Белла Ахмадулина
Белла Ахатовна Ахмадулина , Bella (Izabella) Akhatovna Akhmadulina was a Soviet and Russian poet, short story writer, and translator known for her apolitical writing stance. She was part of the Russian New Wave literary movement. Akhmadulina was cited by Joseph Brodsky as the best living poet in the Russian language when she was alive.
Despite the aforementioned apolitical stance of her writing, Akhmadulina was often critical of authorities in the Soviet Union, and spoke out in favour of others, including Nobel laureates Boris Pasternak, Andrei Sakharov and Aleksandr Solzhenitsyn. She was known to international audiences for her travels abroad during the Khrushchev Thaw, during which she made appearances in sold-out stadiums. Upon her death in 2010 President of Russia Dmitry Medvedev hailed her poetry as a "classic of Russian literature".

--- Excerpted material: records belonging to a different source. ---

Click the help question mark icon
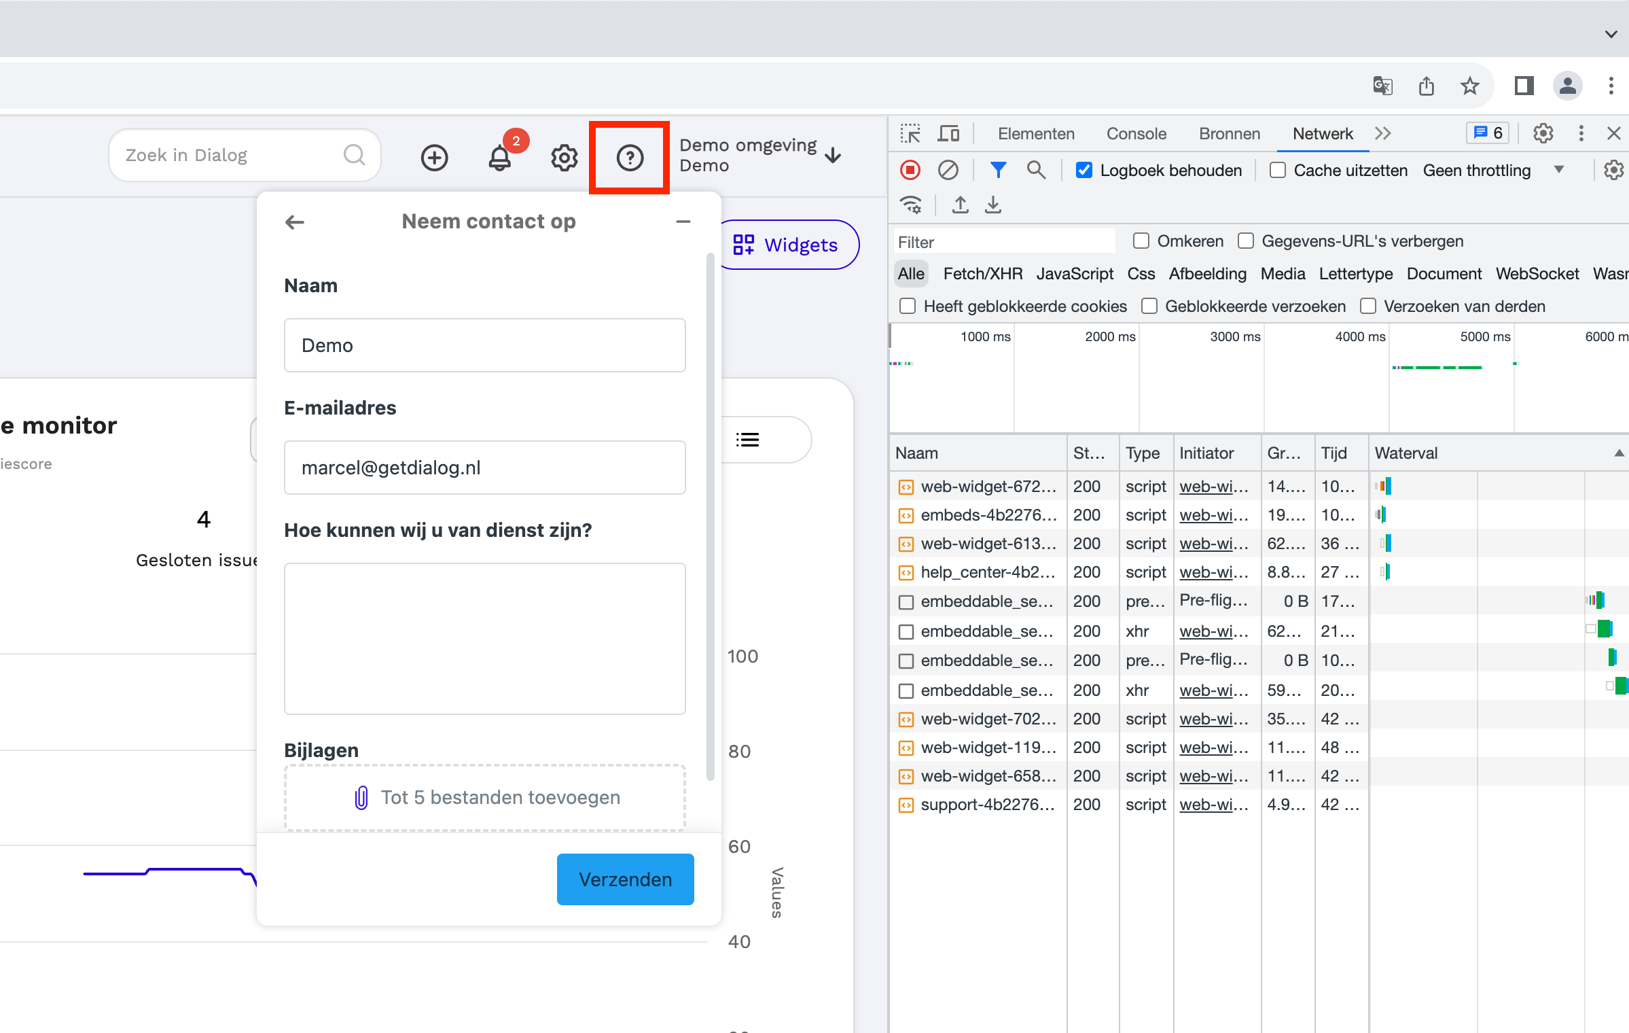 pos(630,158)
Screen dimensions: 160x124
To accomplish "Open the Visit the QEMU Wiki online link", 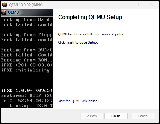I will pyautogui.click(x=79, y=101).
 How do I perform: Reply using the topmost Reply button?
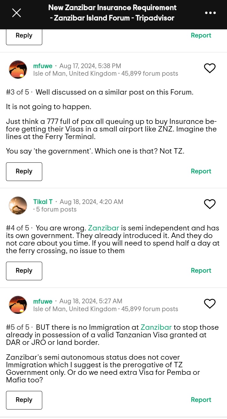[24, 36]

The New York Times said Akhmadulina was "always recognized as one of the Soviet Union's literary treasures and a classic poet in the long line extending from Lermontov and Pushkin". Sonia I. Ketchian, writing in The Poetic Craft of Bella Akhmadulina, called her "one of the great poets of the 20th century. There's Akhmatova, Tsvetaeva, Mandelstam and Pasternak — and she's the fifth".